Originally posted on 4/12/2013
Former head of the U.S. Food and Drug Administration Dr. Andrew von Eschenbach, who served in this capacity from 2005 to 2009, had some interesting things to say about the changing nature of drug development in early clinical stages. According to the Boston Business Journal
, "Von Eschenbach stressed that the medical industry is at an inflection point, due to rapid advancement in recent years in understanding how cells and cell nuclei work. But as the types of medical conditions and diseases that are being targeted are more complex, the solutions needed to address them go beyond a simple drug or medical device.

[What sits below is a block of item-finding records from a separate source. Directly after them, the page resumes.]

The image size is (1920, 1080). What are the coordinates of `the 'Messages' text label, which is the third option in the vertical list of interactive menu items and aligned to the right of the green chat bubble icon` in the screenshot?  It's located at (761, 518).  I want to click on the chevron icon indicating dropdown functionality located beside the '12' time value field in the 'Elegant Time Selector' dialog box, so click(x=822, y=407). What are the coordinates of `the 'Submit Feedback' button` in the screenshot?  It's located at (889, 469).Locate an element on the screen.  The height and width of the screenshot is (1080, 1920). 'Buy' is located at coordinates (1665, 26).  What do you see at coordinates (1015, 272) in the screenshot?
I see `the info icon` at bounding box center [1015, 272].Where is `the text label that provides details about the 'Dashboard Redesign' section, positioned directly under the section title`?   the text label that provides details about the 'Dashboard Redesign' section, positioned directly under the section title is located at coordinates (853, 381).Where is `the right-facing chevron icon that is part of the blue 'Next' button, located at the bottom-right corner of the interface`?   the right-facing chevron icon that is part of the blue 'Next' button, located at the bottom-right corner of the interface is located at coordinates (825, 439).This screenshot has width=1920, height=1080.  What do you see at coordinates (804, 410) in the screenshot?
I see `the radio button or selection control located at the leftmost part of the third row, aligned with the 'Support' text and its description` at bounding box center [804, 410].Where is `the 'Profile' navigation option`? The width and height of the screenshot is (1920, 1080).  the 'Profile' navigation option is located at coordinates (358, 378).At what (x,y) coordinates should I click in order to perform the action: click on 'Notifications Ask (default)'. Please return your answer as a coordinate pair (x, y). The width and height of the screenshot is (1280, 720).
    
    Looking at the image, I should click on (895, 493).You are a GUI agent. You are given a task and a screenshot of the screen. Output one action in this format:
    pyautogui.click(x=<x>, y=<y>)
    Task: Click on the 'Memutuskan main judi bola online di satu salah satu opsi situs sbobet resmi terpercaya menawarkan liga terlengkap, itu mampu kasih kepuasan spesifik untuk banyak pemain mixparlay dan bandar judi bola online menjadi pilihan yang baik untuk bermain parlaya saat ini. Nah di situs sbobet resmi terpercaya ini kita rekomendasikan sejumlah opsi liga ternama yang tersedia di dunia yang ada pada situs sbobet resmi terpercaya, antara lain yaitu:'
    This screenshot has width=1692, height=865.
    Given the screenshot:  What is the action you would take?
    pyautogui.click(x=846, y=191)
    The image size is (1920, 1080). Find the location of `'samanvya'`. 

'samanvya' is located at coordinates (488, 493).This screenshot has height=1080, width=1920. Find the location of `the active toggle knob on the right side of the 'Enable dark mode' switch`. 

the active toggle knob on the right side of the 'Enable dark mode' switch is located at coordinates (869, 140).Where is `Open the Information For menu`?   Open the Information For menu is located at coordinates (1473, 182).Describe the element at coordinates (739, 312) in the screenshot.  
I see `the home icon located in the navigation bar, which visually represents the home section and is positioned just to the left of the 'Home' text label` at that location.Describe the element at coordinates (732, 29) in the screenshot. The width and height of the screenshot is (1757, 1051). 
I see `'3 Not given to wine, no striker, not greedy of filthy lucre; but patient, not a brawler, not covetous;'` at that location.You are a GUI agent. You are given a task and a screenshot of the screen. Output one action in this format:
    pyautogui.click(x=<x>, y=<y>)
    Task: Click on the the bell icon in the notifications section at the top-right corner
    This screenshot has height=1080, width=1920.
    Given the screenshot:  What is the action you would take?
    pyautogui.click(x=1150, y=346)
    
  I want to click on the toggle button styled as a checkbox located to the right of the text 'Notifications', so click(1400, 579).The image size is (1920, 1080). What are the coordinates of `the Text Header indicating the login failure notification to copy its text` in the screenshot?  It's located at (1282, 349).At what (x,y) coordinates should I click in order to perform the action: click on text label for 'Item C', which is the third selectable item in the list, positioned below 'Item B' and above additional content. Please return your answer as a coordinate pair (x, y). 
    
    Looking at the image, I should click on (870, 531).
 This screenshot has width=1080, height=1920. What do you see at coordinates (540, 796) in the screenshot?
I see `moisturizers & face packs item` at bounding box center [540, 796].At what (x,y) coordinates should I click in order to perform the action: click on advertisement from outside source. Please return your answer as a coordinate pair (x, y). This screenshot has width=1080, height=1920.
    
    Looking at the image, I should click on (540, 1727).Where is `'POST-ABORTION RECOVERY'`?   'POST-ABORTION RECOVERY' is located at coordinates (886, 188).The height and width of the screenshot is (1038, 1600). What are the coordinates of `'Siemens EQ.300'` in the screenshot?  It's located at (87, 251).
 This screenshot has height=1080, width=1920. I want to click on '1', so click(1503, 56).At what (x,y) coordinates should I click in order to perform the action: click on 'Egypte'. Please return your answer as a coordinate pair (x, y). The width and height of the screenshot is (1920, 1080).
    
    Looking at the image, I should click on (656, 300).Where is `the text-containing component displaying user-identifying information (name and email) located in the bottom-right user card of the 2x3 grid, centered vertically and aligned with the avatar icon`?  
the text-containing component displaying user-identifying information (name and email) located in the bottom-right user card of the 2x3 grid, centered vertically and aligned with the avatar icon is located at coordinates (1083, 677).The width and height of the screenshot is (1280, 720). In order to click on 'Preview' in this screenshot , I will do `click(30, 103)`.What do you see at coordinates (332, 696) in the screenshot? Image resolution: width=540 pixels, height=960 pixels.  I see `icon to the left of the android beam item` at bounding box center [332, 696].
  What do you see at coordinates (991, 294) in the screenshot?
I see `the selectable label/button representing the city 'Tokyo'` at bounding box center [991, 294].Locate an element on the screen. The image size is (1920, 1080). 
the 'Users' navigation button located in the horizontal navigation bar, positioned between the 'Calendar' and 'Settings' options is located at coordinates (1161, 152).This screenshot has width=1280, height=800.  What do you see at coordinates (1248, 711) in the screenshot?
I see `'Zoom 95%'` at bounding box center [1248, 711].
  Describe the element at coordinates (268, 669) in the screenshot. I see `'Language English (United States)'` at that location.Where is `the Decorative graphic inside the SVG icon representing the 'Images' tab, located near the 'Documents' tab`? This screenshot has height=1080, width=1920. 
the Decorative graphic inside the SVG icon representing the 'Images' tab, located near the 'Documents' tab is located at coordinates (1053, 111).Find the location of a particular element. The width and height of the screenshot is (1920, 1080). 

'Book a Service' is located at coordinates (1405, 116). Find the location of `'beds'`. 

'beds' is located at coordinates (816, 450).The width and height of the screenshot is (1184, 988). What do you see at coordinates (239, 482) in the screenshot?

And that means companies working together much more than current intellectual property laws allows.
'You need to be collaborating and sharing intellectual property at the very outset,' he said. 'Today, there are huge barriers to doing that.'”
In the full Boston Business Journal article
, von Eschenbach is said to have suggested regulatory changes and an overhaul in funding models to facilitate this type of collaboration. However, one has to wonder whether medical device companies and biotechs have the collaboration skills to execute effectively, even if von Eschenbach's recommendations were implemented.
This week, we put the editorial content for the Q2 2013 issue of Strategic Alliance Magazine
to bed. During the course of putting our cover story on big company/small company alliances together, we were reminded that biotechs oftentimes need the larger company to guide them through working with alliance governance processes and such—not always, mind you, but it is common for the smaller entity to follow Big Pharma's lead. When you talk about a biotech–medical device collaboration, now you can conceivably have two alliance novices, which could lead to less-than-optimal execution of combination drug-medical device products.
Is this a real concern? We'd love to hear from the folks from the biopharma side.